A spokesman for Sanctuary said the unit is currently under review by the CPFT, but could not explain why the unit was closed prior to the completion of the review.

She also firmly refuted claims about care workers occupying their time with crossword puzzles.

“We firmly refute that claim. The staff have been redeployed to other area’s of Doddington Court and are fully occupied,” she said.

A second source blamed changes in the nursing provision by the CPFT for the unit’s closure and said it was unclear why the ‘in-reach’ model had been introduced.

News of the unit’s ‘temporary’ closure follows hot on the heels of alleged proposals that would see the area’s three minor injuries units at Doddington, Wisbech and Ely close.

A whistleblower leaked a report, which suggested the ‘only option’ was to close all three units, to Mr Barclay who made the situation public.

He said the language in the report suggested that whilst no formal decision had been made, there was an indication the outcome had already been made.

However, Whittlesey-based GP Dr Gary Howsam, GP chairman and chief clinical officer for the CCG, has hit back issuing a statement to local representatives, including members of the county council’s health committee, saying: “We remain wholly committed to working with you to develop options for the provision of urgent and emergency care in East Cambs and Fenland. I would like to reassure you that we are looking at a number of different options and we have not made any decisions in private, as has been reported.

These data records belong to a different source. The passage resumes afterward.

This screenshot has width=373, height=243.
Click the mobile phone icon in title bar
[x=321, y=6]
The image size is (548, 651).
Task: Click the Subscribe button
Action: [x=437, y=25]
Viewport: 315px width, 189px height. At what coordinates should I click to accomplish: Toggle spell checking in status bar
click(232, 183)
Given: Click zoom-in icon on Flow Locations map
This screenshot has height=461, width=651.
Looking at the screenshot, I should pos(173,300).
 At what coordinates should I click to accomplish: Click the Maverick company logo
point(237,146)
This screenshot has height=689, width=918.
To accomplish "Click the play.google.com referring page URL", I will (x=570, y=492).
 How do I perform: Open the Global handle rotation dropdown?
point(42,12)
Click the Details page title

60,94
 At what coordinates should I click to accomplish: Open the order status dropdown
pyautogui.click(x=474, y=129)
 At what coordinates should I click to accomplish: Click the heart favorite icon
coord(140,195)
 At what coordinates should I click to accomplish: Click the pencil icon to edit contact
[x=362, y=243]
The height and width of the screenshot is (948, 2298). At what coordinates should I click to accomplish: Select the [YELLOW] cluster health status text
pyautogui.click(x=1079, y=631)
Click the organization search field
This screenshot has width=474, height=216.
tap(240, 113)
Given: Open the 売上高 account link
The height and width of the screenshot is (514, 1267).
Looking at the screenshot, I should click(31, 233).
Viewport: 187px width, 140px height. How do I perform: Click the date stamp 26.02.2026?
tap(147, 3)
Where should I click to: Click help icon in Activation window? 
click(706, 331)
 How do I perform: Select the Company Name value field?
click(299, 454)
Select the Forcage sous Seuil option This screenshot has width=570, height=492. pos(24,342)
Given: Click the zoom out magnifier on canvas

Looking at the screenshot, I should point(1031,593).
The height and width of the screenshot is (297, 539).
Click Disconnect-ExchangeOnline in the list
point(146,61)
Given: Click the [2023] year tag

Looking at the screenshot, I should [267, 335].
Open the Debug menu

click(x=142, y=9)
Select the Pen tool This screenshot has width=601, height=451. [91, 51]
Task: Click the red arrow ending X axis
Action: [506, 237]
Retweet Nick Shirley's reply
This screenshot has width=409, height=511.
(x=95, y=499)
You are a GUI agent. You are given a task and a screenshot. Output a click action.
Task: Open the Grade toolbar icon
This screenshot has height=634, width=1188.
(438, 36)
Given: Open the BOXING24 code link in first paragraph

“We have, in fact, had some very constructive discussions with MIU staff and with local GPs about some of the possible options. These include continuing the existing provision, reconfiguring the services to improve equity and quality, strengthening primary and community care to take on some of the services, or developing alternative models and facilities. All of these options are still at an early stage and will require a thorough options appraisal before any recommendations or decisions can be made.”